Edge‐Rich Graphene Nanomesh Thermally Self‐Exfoliated From Metal‐Organic Frameworks for Boosting CO2 Electroreduction

Abstract Atomic‐level metal sites at the edges of graphene‐like carbon supports are considered more active for CO 2 electrocatalysis than those in‐plane. However, creating high‐density edge‐dominating metal sites, particularly in a simple, scalable, and self‐templated fashion, presents a significant challenge. Herein, a MOF‐mediated self‐exfoliation strategy is reported to preferentially integrate edge‐type FeN 4 sites onto the ultrathin edge‐rich N‐doped graphene nanomesh (e‐Fe‐NGM).
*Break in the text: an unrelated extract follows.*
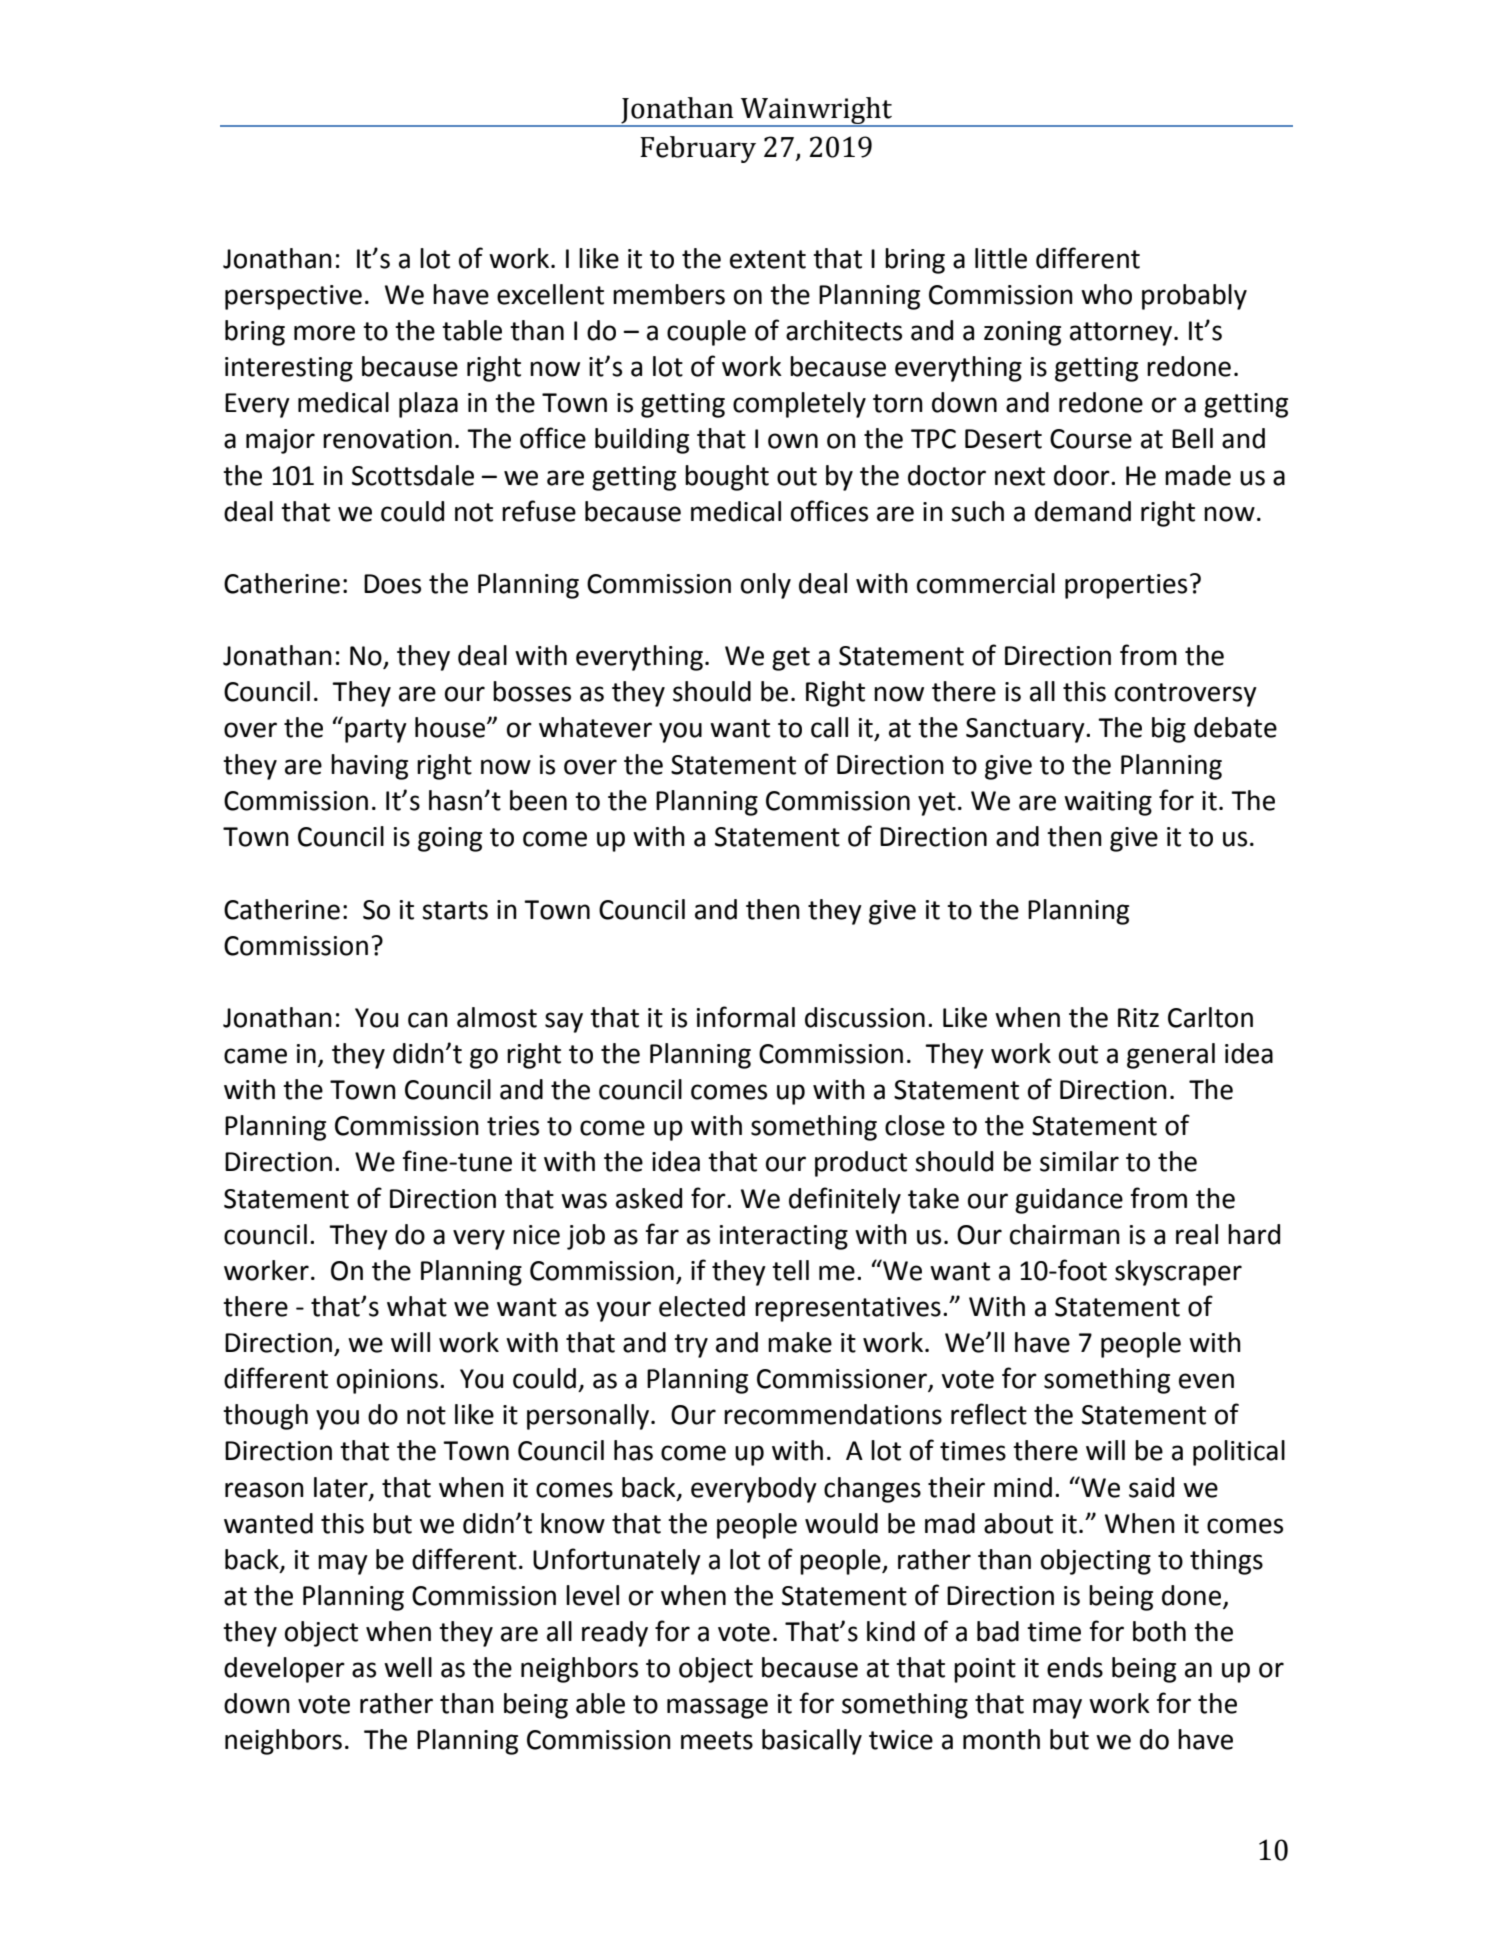  I want to click on starts, so click(455, 910).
Theoretical calculations, finite element method (FEM) simulations, together with a series of in situ spectro‐electrochemical experiments corroborate that the edge‐dominating FeN 4 sites can not only optimize the electronic structure of catalysts, facilitating the formation of * COOH and desorption of * CO, but also effectively induce a strong local electrostatic field, promoting the interfacial H 2 O supply and thereby accelerating the protonation process of CO 2 . Thus‐prepared e‐Fe‐NGM delivers a remarkable CO Faraday efficiency (FE) of above 98% over an ultra‐wide potential window of 500 mV and a high turnover frequency of 6648 h −1 , much superior to that of the controlled sample with dominant plane‐type sites. Moreover, this self‐exfoliated, non‐catalyzed approach is readily scalable and can be used to produce large‐size edge‐rich graphene nanomesh at industrial levels.